# How to calculate Pointwise Mutual Information (PMI) when working with multiple ngrams

Pointwise Mutual Information or PMI for short is given as

$\frac{P(bigram)}{P(1st Word) * P(2nd Word)}$

Which is the same as:

$log_{2}\frac{\frac{BigramOccurrences}{N}}{\frac{1stWordOccurrences}{N} * \frac{2ndWordOccurrences}{N}}$

Where BigramOccurrences is number of times bigram appears as feature, 1stWordOccurrences is number of times 1st word in bigram appears as feature and 2ndWordOccurrences is number of times 2nd word from the bigram appears as feature. Finally N is given as number of total words.

We can tweak the following formula a bit and get the following:

$log_{2}\frac{BigramOccurrences* N}{1stWordOccurrences * 2ndWordOccurrences}$

Now the part that confuses me a bit is the N in the formula. From what I understand it should be a total number of feature occurrences, even though it is described as total number of words. So essentially I wouldn't count total number of words in dataset (as that after some preprocessing doesn't seem like it makes sense to me), but rather I should count the total number of times all bigrams that are features have appeared as well as single words, is this correct?

Finally, one other thing that confuses me a bit is when I work with more than bigrams, so for example trigrams are also part of features. I would then, when calculating PMI for a specific bigram, not consider count of trigrams for N in the given formula? Vice-versa when calculating PMI for a single trigram, the N wouldn't account for number of bigrams, is this correct?
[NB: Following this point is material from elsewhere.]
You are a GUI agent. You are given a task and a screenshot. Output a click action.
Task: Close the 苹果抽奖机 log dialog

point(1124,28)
If I misunderstood something about formula, please let me know, as the resources I found online don't make it really clear to me.
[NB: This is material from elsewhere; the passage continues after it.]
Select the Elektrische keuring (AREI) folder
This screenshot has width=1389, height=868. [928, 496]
PMI is originally defined for a standard sample space of joint events, i.e. a set of instances which are either A and B, A and not B, not A and B or not A and not B. In this setting $$N$$ is the size of the space, of course.
• Sometimes it makes sense to consider specific units of text as instances, for example small documents (e.g. tweets) or sentences. In this option the different cases are whether word A and B appear at least once individually/jointly in the document, and then we count the number of documents as frequency. $$N$$ is the total number of documents, of course.
• Sometimes there's no natural unit to consider, only the full text. In this case the sample space is defined by a moving windows of length $$m$$ in the text, i.e. the window starting at position 1, 2, 3, etc. Every window is a 'document' which can have combination of [not] A/B.